Incorporating incretin-based therapies into clinical practice: differences between glucagon-like Peptide 1 receptor agonists and dipeptidyl peptidase 4 inhibitors

Abstract

Type 2 diabetes mellitus (DM) is a prevalent disorder that affects children, adolescents, and adults worldwide. In addition to risks of microvascular disease, patients with type 2 DM often have multiple risk factors of macrovascular disease; for example, approximately 90% of patients with type 2 DM are overweight/obese. Type 2 DM is a complex disease that involves a variety of pathophysiologic abnormalities, including insulin resistance, increased hepatic glucose production, and abnormalities in the secretion of hormones, such as insulin, glucagon, amylin, and incretins. Incretins are gut-derived peptides with a variety of glucoregulatory functions. Incretin dysfunction can be treated with glucagon-like peptide 1 (GLP-1) receptor agonists (eg, exenatide and liraglutide) or inhibitors of dipeptidyl peptidase 4 (DPP-4) (eg, sitagliptin and saxagliptin), the enzyme that degrades GLP-1. The GLP-1 receptor agonists and DPP-4 inhibitors both elevate GLP-1 activity and substantially improve glycemic control. The GLP-1 receptor agonists are more effective in lowering blood glucose and result in substantial weight loss, whereas therapy with DPP-4 inhibitors lowers blood glucose levels to a lesser degree, and they are weight neutral. Treatment with GLP-1 receptor agonists has demonstrated durable glycemic control and improvement in multiple cardiovascular disease risk factors. In addition, unlike insulin or sulfonylureas, treatment with a GLP-1 receptor agonist or a DPP-4 inhibitor has not been associated with substantial hypoglycemia. These factors should be considered when selecting monotherapy or elements of combination therapy for patients with type 2 DM who are overweight/obese, for patients who have experienced hypoglycemia with other agents, and when achieving glycemic targets is difficult.

FIGURE 1.

Factors that contribute to cardiometabolic risk: insulin resistance syndrome, overweight/obesity, abnormal lipid metabolism, age, gender, race, family history, smoking, hypertension, and inflammation or hypercoagulation.

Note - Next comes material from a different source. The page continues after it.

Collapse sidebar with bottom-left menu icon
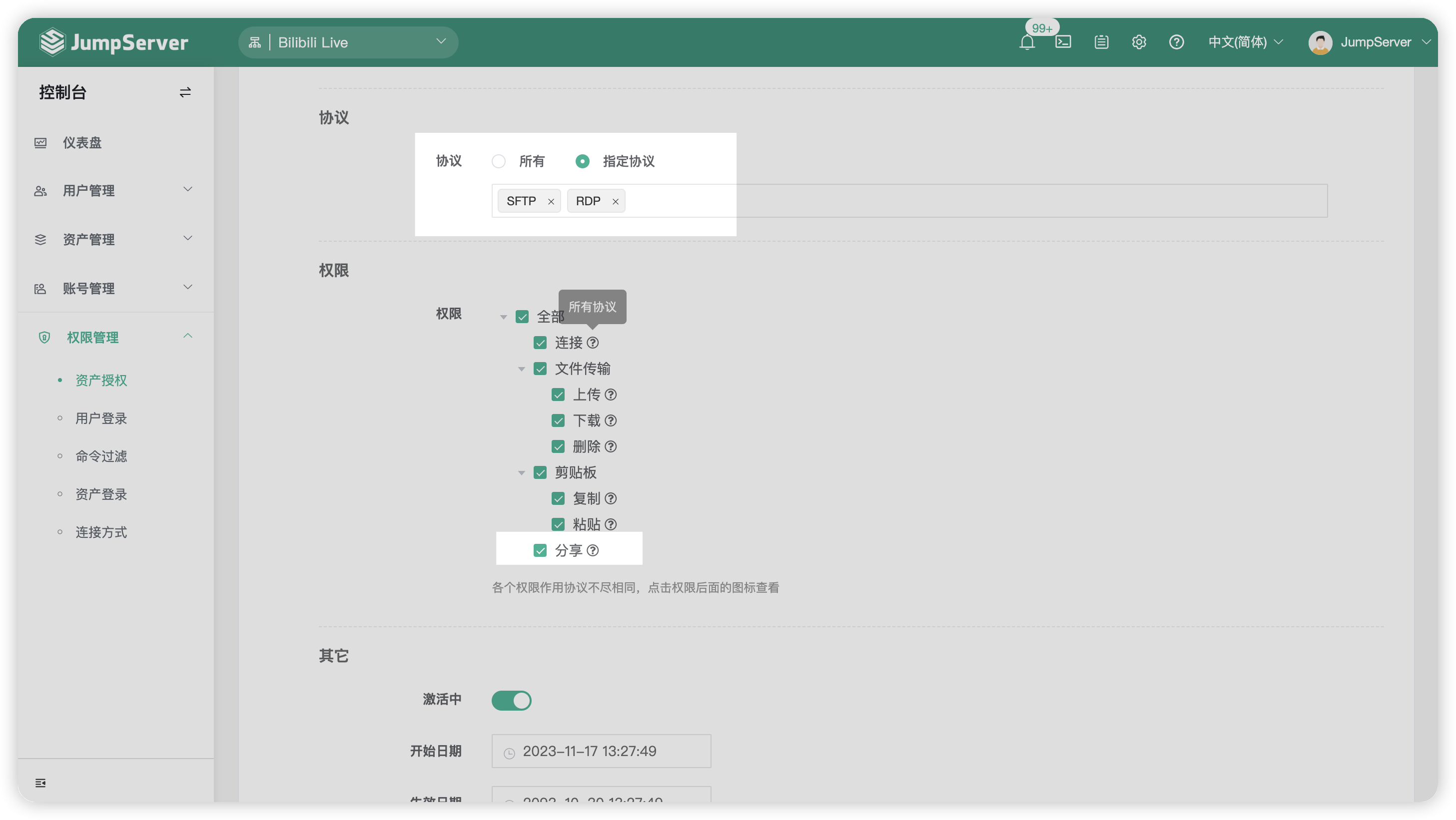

ApoB = apolipoprotein B; BP = blood pressure; CVD = cardiovascular disease; HDL = high-density lipoprotein; LDL = low-density lipoprotein. From DOC News, with permission from the American Diabetes Association.

FIGURE 2.

Modulating the incretin system: glucagon-like peptide 1 (GLP-1) receptor agonists and dipeptidyl peptidase 4 (DPP-4) inhibitors available and in development. DM = diabetes mellitus. ^a Approved in the United States. ^b Approved in Europe. Data from Curr Pharm Des and Mol Endocrinol.